How are these ideas relevant to oxygen delivery under physiological conditions? In the blood perfusing tissues, oxygen is in great excess over NO. Haemoglobin is also in excess over other blood oxides of nitrogen with which it interacts (for example, nitrite). Under such conditions, NO binds preferentially to the β-subunit, with S-nitrosothiol formation promoted at higher pO2 and NO group release promoted at lower pO2. Thus, S-nitroso-haemoglobin contributes to the matching of blood flow to demand under physiological conditions. In contrast, when micromolar concentrations of NO arise, as in septic shock, the potential problem of excess S-nitroso-haemoglobin and consequent excessive vasodilation is avoided by sequestering NO on the α-haems, which additionally lowers the overall oxygen affinity of the protein. This chemistry restricts NO bioavailability while enhancing oxygen delivery.
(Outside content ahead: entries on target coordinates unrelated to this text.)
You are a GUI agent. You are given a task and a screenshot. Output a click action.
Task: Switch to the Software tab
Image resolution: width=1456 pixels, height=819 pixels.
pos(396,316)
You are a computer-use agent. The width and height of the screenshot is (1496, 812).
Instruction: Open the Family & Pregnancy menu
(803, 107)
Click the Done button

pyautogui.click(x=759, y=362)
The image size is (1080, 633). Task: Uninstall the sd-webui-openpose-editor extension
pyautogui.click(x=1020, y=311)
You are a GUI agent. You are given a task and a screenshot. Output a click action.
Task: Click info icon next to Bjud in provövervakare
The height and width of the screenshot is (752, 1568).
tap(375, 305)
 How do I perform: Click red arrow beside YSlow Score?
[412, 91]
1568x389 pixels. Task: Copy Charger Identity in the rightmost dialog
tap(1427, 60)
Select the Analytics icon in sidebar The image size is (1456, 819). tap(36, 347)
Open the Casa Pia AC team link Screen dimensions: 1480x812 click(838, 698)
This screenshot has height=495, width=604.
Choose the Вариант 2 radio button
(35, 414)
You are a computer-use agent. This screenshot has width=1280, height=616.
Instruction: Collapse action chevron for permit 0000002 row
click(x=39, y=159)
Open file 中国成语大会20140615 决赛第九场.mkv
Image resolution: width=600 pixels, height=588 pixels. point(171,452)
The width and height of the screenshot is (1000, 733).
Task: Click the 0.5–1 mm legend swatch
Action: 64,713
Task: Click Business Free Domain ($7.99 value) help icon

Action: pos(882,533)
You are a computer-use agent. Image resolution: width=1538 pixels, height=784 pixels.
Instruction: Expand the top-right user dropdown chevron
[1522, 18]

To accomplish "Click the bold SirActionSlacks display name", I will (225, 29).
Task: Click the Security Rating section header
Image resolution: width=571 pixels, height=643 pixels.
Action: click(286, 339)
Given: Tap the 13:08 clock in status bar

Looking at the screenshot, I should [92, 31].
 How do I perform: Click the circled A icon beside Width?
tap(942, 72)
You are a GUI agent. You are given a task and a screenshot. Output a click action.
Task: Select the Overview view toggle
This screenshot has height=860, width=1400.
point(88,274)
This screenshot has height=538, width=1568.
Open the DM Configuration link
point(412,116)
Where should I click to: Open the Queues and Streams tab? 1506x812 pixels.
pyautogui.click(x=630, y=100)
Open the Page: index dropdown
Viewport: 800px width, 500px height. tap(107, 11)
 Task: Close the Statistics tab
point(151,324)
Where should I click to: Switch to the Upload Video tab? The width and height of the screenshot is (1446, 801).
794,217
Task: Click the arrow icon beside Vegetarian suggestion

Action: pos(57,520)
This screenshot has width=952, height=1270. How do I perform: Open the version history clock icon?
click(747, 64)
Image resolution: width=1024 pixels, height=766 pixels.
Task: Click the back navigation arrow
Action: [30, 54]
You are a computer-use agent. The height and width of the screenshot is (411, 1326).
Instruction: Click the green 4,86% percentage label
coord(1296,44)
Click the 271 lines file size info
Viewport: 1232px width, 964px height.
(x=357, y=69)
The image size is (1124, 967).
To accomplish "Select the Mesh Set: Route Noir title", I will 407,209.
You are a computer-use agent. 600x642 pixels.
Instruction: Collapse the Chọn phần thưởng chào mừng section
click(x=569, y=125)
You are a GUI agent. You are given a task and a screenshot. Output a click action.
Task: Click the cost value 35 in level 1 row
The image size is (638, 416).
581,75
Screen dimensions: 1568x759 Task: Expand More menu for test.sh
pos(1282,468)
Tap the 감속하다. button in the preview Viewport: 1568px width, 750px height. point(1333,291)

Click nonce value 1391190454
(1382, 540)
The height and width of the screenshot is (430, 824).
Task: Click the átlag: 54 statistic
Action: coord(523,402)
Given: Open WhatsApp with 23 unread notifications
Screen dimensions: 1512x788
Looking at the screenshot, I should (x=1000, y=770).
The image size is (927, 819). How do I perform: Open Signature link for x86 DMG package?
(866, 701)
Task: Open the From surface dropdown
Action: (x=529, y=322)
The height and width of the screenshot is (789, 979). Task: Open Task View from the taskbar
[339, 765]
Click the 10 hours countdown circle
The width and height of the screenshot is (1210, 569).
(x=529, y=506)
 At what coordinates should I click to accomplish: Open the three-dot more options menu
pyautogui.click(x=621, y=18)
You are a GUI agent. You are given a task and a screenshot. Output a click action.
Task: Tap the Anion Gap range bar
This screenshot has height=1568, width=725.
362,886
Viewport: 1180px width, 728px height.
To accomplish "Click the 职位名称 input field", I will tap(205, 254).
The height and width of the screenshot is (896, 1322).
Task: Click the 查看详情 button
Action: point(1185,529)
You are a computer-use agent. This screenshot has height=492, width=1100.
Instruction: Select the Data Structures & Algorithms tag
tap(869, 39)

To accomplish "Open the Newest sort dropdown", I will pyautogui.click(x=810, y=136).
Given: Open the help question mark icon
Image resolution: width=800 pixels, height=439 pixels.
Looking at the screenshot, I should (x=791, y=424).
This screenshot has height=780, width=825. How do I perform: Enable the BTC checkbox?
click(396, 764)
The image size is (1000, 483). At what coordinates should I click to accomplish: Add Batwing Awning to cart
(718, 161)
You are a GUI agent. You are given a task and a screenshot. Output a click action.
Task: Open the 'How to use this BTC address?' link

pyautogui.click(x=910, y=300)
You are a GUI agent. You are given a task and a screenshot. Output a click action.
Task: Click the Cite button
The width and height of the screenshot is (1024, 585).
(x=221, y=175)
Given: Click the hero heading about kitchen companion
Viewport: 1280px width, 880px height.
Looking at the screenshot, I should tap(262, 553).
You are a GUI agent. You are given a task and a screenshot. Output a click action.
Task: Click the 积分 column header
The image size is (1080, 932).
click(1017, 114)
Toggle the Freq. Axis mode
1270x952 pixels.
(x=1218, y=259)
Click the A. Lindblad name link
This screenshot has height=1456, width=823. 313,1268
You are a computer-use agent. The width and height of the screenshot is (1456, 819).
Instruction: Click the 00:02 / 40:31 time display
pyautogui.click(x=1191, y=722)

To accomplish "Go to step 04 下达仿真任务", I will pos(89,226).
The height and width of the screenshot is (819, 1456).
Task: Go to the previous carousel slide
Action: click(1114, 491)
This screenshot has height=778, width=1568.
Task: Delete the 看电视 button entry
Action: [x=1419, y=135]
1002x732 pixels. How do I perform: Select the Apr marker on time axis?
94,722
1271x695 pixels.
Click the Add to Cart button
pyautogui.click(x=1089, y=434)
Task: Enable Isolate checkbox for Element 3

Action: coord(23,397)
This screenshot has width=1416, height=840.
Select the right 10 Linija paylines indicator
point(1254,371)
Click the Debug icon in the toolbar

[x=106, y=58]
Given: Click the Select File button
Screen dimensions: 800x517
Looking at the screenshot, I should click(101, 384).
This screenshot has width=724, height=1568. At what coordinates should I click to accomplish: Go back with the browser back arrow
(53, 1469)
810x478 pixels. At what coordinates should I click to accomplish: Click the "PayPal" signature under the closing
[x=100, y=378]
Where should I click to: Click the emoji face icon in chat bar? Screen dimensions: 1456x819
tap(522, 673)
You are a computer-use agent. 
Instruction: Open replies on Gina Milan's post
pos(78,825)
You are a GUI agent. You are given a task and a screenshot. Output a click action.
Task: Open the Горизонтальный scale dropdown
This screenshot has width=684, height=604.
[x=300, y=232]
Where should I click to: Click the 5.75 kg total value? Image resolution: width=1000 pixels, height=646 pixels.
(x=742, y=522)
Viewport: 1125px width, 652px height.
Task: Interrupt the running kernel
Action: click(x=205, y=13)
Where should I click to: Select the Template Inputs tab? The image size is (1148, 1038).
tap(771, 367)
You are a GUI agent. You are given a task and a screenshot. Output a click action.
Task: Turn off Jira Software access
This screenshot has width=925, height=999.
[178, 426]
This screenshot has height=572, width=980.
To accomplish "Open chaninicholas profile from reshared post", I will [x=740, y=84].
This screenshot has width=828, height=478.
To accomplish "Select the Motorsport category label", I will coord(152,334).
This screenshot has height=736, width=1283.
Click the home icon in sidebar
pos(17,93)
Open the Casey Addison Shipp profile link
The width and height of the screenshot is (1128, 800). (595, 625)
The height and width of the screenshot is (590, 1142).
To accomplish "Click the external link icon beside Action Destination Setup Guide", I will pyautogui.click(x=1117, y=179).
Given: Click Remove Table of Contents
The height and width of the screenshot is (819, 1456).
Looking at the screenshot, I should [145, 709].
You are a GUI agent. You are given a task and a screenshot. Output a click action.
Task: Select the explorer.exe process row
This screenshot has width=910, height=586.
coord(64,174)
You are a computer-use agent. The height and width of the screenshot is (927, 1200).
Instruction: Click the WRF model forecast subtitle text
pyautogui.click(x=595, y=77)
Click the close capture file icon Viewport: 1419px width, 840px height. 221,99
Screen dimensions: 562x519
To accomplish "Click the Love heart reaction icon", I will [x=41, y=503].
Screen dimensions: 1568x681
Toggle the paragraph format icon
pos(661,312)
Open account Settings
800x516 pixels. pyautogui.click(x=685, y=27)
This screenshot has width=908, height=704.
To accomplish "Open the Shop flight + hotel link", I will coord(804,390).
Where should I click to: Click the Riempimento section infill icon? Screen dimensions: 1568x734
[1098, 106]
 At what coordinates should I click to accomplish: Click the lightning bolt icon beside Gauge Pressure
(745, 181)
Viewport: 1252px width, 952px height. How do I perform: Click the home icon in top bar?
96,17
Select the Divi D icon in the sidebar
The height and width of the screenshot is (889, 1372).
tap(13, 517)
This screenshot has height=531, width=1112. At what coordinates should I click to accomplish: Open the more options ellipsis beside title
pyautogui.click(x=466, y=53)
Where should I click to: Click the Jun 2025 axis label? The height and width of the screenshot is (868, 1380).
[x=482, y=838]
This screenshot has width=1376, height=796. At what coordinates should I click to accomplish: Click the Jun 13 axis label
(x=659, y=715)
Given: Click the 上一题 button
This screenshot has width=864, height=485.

A complete kinetic/thermodynamic model of NO's interactions with haemoglobin in the circulation — a respiratory cycle for NO — has yet to be achieved. But an appreciation of the complexity of this problem is essential in designing experiments to elucidate the detailed mechanism by which red blood cells act as oxygen-responsive transducers of NO bioactivity. Emerging evidence that vasodilation by red blood cells is altered in disease, including heart failure, pulmonary hypertension and diabetes, should open a new field of investigation and could potentially change the practice of medicine.